Come to think of it, Kit had only visited a few times. Odd behavior for a best friend. Odder still for Aliyah’s godfather.
What on Earth was Kit hiding?
A realization: Paul could trace Kit’s movements if he had to. Each of Kit’s E-ZPass toll payments left a bureaucratic record somewhere, Kit’s expense reports marked where Kit had eaten his allotted meals, Kit’s credit card records would reveal where Kit had stopped to fill up on gas…
The FBI reports uncurled beneath his fingertips, the letters on the page marching like ants, helpfully reforming into authorization request forms at Samaritan Mutual.
Paul wadded the report tight again.

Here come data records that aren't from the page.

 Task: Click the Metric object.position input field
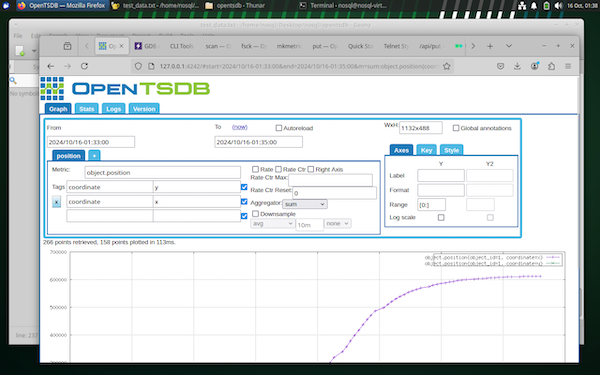click(x=162, y=173)
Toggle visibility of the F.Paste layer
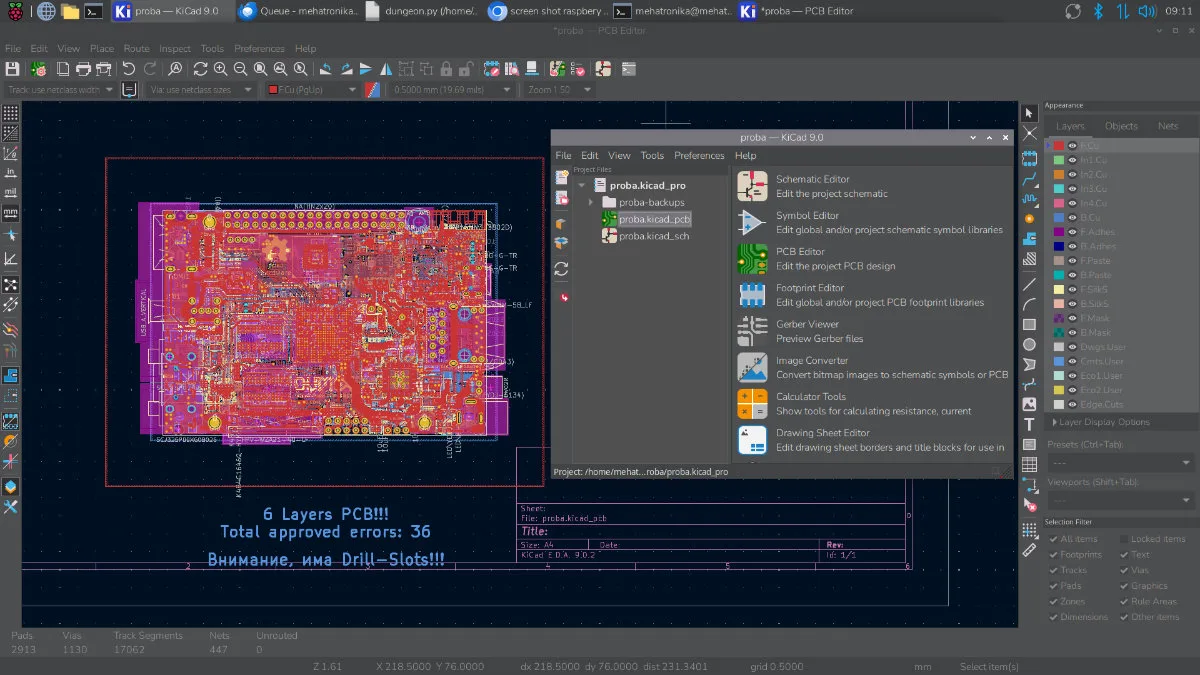This screenshot has width=1200, height=675. tap(1072, 261)
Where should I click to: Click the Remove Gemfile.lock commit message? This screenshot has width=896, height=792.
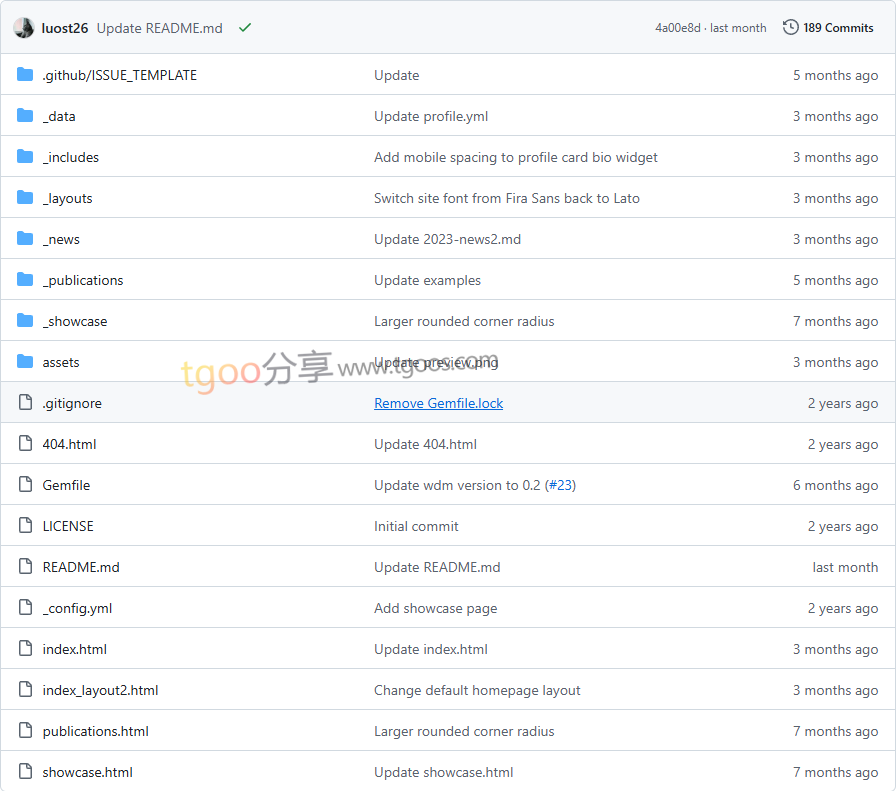[x=438, y=403]
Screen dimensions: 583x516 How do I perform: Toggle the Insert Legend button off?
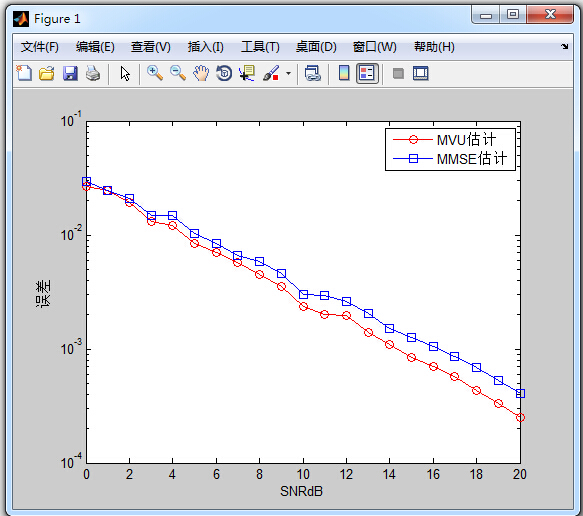pyautogui.click(x=367, y=73)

He’d always been a quick reader, reading people’s emails over their shoulders before he realized what he was doing – his eyes absorbing the words before his conscious mind could shut it down. ’Mancy was like that: reflexive, unconscious.

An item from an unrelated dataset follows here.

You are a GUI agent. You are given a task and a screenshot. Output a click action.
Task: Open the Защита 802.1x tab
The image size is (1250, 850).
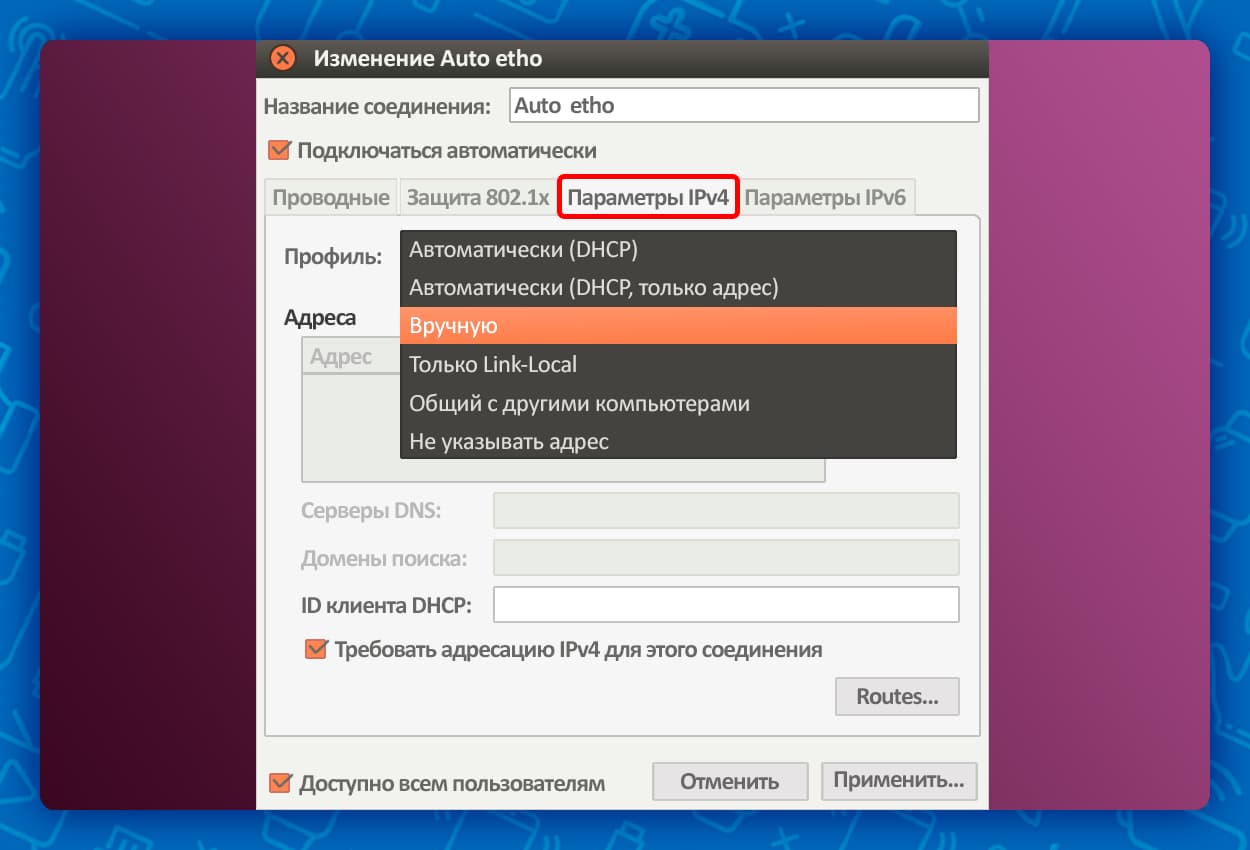point(477,197)
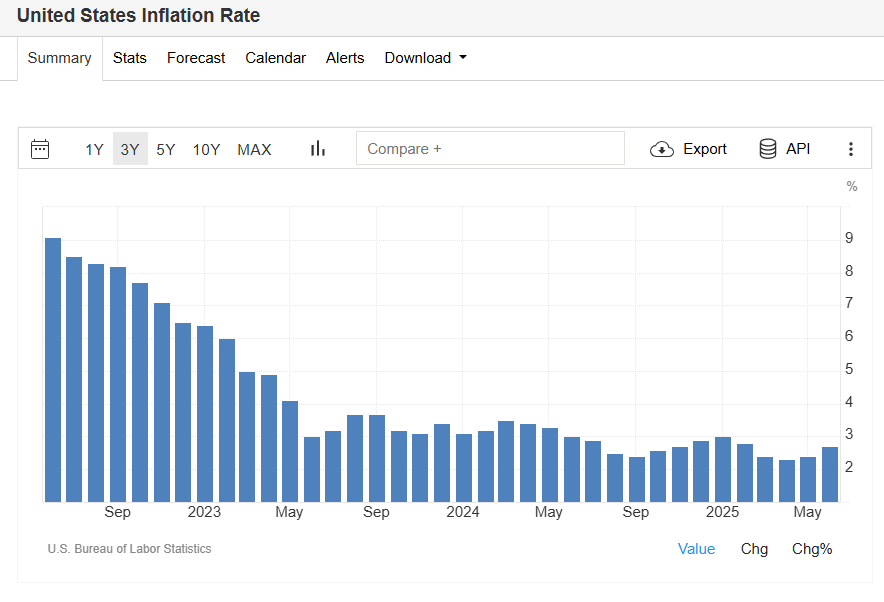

Had anyone on the subway seen the newspaper change? Thankfully, the smooching couple was self-absorbed, and everyone else was staring down at their phones. Paul looked up at the advertisements lining the ceiling, featuring teams of black-armored SMASH agents: “ Physics: not just a good idea, it’s the law. Report all ’mancy! Call 1-800-SMASHEM! ”
There were a hundred mundanes on this car. If one person saw him doing ’mancy, SMASH would haul him to the Refactor.
No. He had to research in the safety of his office. His plan was good, he thought, but… he was too inexperienced. This plan needed a real ’mancer.
That’s why he planned to find a mentor.
He got off at the next stop, butterflies vomiting in his stomach. And yet for all his nervousness, his arrival was somehow reassuring: he was at Samaritan again, the safe place Paul always retreated to when everything went wrong.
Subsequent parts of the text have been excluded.